How to Take the Pain Out of the Editing Process

Sep 23, 2020

Nobody expects perfection, and certainly not on the first attempt.

That’s why we always anticipate that the written content we produce for clients will need at least one round of edits – and maybe more. The editing process is without a doubt a key component of content development, ironing the rough edges of copy into smooth, on-message prose that shares the right message with the right audience.

Especially in the world of public relations, in which we write on behalf of clients instead of ourselves, I find that the editing process often contributes key insights that improve the quality of the final written content, whether it’s a byline, press release, case study or other deliverable. It’s that previous point – that public relations professionals are employed to write in the voice of their clients, not themselves – that makes the give-and-take of the editing process so critical.

To understand why, I like to think back to my reporter days, when everything I wrote appeared under my own name. Because my name was at the top of every article, all of this content was written in my own voice. The challenge was to get my own words out of my own head and onto the page.

Public relations is an entirely different animal. Nothing I write appears under my name, and everything I write is done in the client’s voice.  That’s where the guesswork comes in. Because I’m writing in a voice other my own and I can’t possibly get inside another person’s head, all public relations writing, at least to some extent, is guesswork.

Now, it’s important to note, that as a PR firm, our job is to reduce that guesswork as much as we possibly can, whether it’s through interviews, background research, asking intelligent questions and the like. But, no matter what, because the content we are writing is in someone else’s voice, in the end PR writing remains based on guessing. The editing process is when clients get their opportunity to evaluate that guesswork and massage the copy into something that resembles their company’s own voice.

Despite its inevitability, though, the editing process can sometimes be painful, fraught with misunderstanding, miscommunication, ambiguity and delays. To help ease the pain and improve efficiency, here are three tips to make the editing process go more smoothly.
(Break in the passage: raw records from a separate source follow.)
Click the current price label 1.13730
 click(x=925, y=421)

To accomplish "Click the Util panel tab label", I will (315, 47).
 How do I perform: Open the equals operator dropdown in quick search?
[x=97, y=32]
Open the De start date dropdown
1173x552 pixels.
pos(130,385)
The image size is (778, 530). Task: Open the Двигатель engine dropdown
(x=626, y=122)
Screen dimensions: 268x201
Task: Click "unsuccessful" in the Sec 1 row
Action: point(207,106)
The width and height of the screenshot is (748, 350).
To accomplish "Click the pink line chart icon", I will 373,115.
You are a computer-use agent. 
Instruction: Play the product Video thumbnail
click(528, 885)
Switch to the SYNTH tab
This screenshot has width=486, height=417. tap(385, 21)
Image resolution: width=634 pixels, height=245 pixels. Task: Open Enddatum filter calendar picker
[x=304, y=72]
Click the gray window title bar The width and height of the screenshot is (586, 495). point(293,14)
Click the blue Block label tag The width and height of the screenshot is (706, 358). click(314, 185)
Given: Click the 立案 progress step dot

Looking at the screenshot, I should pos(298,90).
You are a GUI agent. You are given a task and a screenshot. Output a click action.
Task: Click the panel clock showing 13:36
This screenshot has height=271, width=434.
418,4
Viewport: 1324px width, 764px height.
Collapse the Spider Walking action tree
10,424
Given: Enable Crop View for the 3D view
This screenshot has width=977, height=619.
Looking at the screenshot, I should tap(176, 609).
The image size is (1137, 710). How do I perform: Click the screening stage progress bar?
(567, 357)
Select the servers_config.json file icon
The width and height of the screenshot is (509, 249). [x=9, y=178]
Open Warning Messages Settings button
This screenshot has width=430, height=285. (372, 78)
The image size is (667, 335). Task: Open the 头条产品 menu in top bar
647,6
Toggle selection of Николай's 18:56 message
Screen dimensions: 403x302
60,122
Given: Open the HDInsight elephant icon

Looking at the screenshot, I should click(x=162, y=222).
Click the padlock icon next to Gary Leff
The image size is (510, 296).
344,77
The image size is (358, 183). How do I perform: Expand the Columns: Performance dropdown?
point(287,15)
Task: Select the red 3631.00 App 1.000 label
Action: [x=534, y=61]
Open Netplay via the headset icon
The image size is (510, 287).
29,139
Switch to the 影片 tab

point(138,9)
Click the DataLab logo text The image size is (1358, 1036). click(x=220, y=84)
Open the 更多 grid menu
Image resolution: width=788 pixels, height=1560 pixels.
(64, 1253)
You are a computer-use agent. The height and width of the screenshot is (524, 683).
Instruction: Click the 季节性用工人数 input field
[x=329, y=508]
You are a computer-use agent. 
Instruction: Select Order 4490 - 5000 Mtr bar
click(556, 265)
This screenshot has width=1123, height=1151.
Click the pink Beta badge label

Tip 1: Practice safe version control: When we send written content to a client, it’s fairly common that three or more individuals (someone from marketing and a couple of subject matter experts, for example) would like to review and edit the piece. That’s fine and very much encouraged. What’s not fine is when all three individuals send back their own edited copies of the document, which can lead to a lot of confusion and inefficiency. In many cases when this happens, one SME’s edits will contradict the other’s, leaving the PR professional to sort out a way forward while potentially wading into the client’s internal politics. To avoid this situation, practice safe version control. If you’re going old-school and emailing a Word document around, send it to one person at a time, and incorporate the first person’s edits before sending it on for review to the second. Alternatively, online tools such Google Docs allow for simultaneous editing and can help overcome the problem of contradictory edits.

Tip 2: Minimize comments in the right-hand margin: Resist the urge to click the “Comment” button in Word or list comments and suggestions in the body of an email. Nothing else results in so much confusion and ambiguity in the editing process as when the right-hand margin of a document is littered with comments. The writer must read those comments, think about their meaning, actually understand the meaning, potentially go out and obtain some new information, adjust the article’s text in a way that (guessing again!) the author(s) approve of, then send the article back to the client who must review it a second time. If the writer guessed wrong or misinterpreted a comment, rinse and repeat. Perhaps surprisingly, in my own experience, the most difficult part of this process is simply trying to interpret what the commenter is asking the writer to do. Instead of taking the time and effort to describe the changes the writer should make, why not just…

Tip 3: Embrace track changes: Here’s a scenario that describes editing nirvana: In the second half of a sentence, the writer said “A” but the reviewer prefers the sentence to end with “B.” So, ensuring that Word’s “Track Changes” functionality is turned on, the reviewer simply goes into the document and types his “B” directly over the writer’s “A.” The result? No confusion, no ambiguity, no questions, a sentence that reads exactly how the reviewer likes, and no more guessing on the writer’s part. Plus, the writer can now review the document and learn how to adjust copy for next time. And all it took on the part of the reviewer was a little more time and effort compared to leaving a comment.

The editing process holds the potential to bring about complication and confusion that exasperates writers and reviewers alike, but it certainly doesn’t need to. Follow the tips above boost the efficiency and accuracy of your content-creation process while removing the pain from editing.

Brandon Glenn

Brandon Glenn is a veteran journalist and marketing and communications professional, with experience in content marketing, social media, media relations and news writing. He gained a deep knowledge of the health IT industry while working as a reporter and editor for MedCity News, which covers the business of innovation in healthcare, and as a senior editor with Medical Economics, a publication that focuses on issues of importance to primary care physicians. In these positions, he also wrote extensively about the hospitals, pharmaceuticals and medical devices industries. Brandon began his journalism career as a reporter with Crain's Cleveland Business and, later, Crain's Chicago Business. Earlier, he was an analyst with consulting firm Accenture. Brandon earned a master's in journalism from Northwestern University's Medill School of Journalism and holds a bachelor's degree in economics from Purdue University.